● Activity: List every football club named in the article below about EA's crowd audio for match broadcasts.

● Selected passage:
= Beginning of Section =

EA has announced that FIFA 20 crowd noises will be used for real Premier League fixtures. The season is due to resume later this week following an indefinite delay since March due to the COVID-19 pandemic.
The system EA is adopting for the fixtures has been termed “Atmospheric Audio”. What it entails is 13 hours of sounds, developed from 1,300 individual ‘assets’. These will be used for English Premier League and Spanish La Liga TV broadcasts.
Sky Sports has already confirmed as a broadcaster, that they’ll be using this new system. For the time being then, all matches will take place in empty stadiums, in a bid to prevent the spread of coronavirus. As posted via Twitter below, Valencia’s recent match against Levante adopted the system within the stadium.
Valencia thought they had won it until Levante nicked a point in stoppage time 👇pic.twitter.com/OuezHxrQZf
— GOAL (@goal) June 13, 2020
Interviewed by ESPN, Sky Deutschland’s SVP sports production, Alessandro Reitano explained how “Atmospheric Audio” would work. He cited the Dortmund v Bayern game as an example, and said: “we took the basic audio carpet from the last match they played against each other.”
Reitano explained that with the basic crowd noises of fans, the sound could be delivered to an outside broadcast van on-site.
“Our audio engineer in the OB van is mixing the authentic sound, which is happening at the stadium, together with this audio carpet. We get this feed into our broadcasting center in Unterföhring, near Munich, and now comes the tricky last bit”, explained Reitano.
Audio samples have been created for particular scenes within the game, for everything from penalties, fouls, and VAR decisions.
Reitano said: “We created samples from the dedicated fans and there is one guy, a Sky sound producer, who is watching the match live. Their job is to insert a specific sample if an action happens.”
In the event of a penalty or a foul, the samples of fans’ reactions will be filtered into the audio mix. Altogether, in order to achieve the best results from this system, it can require up to ten people to work on it over a weekend.

= End of Section =

● Provided material:
= Beginning of Section =

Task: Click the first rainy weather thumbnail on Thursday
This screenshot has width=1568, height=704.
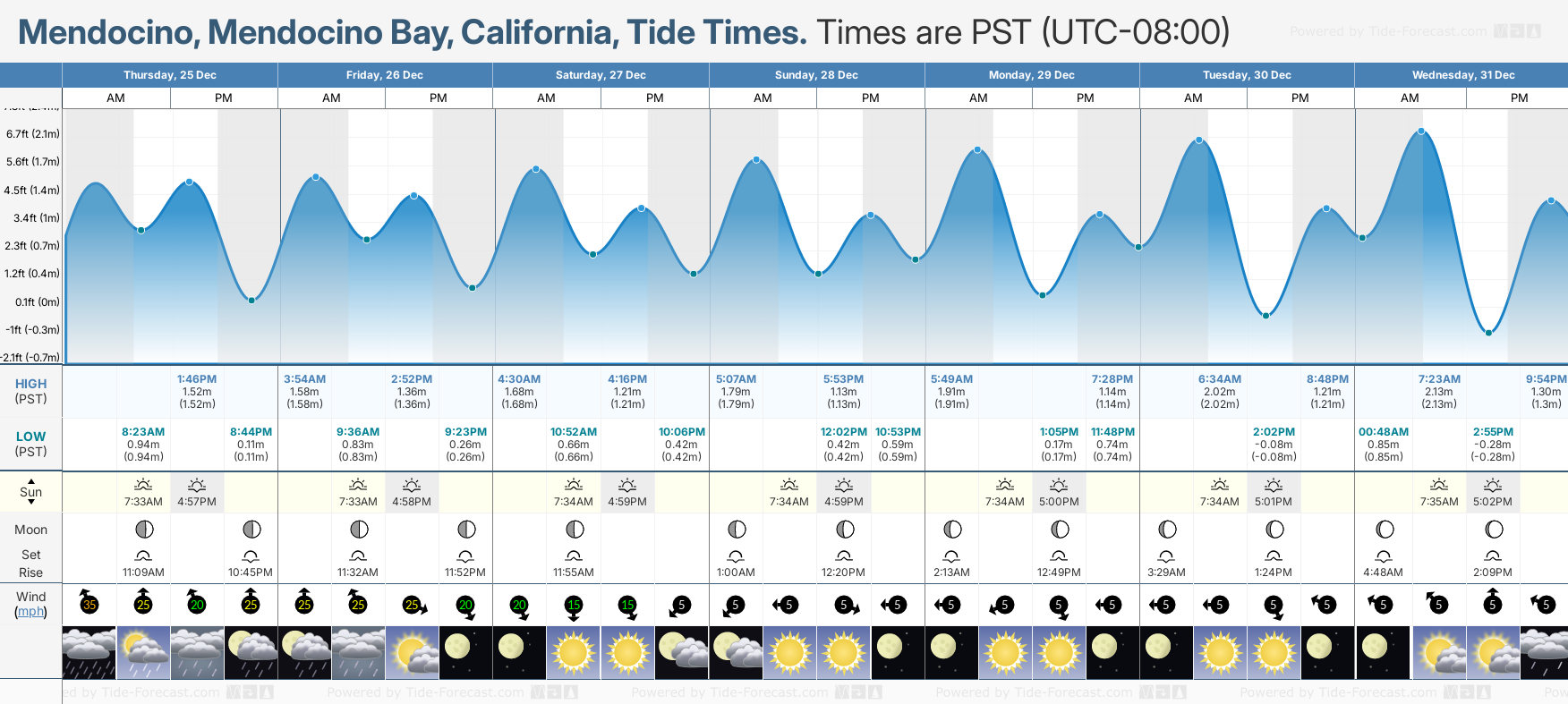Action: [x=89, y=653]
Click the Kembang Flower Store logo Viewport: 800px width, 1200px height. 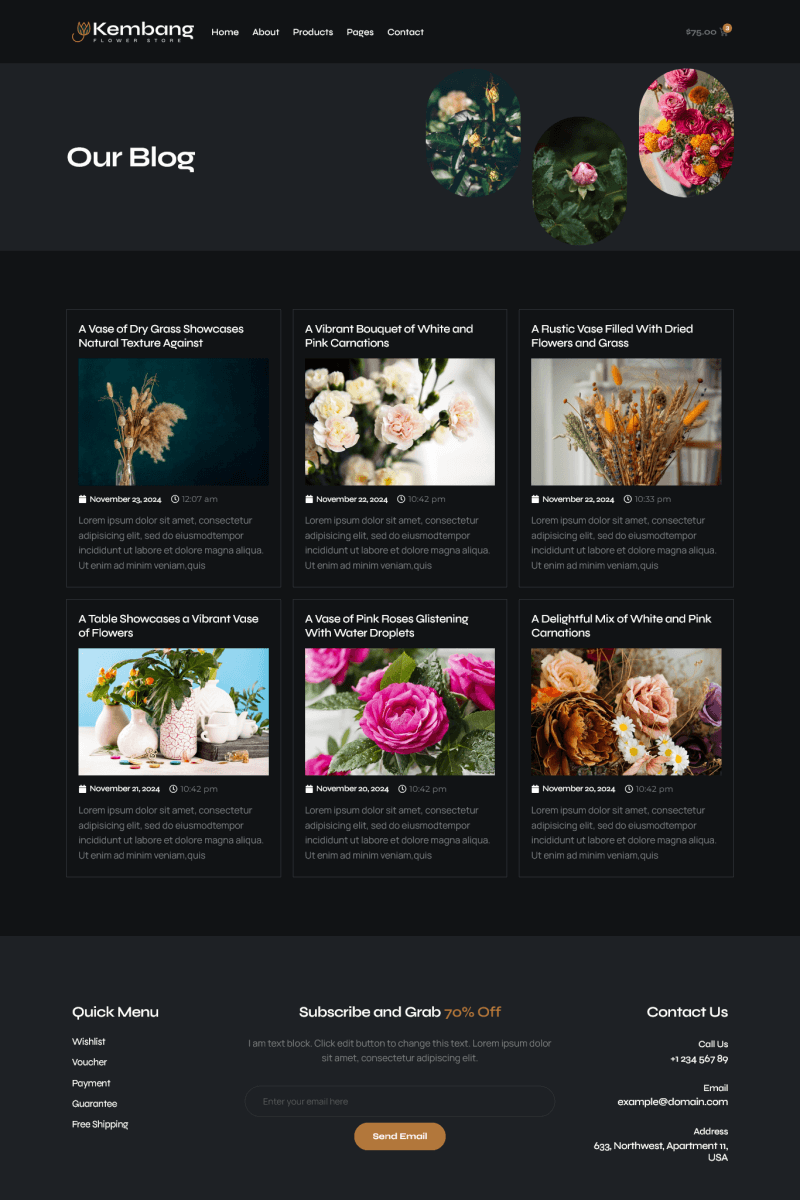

= End of Section =

● Response box: Valencia, Levante, Dortmund, Bayern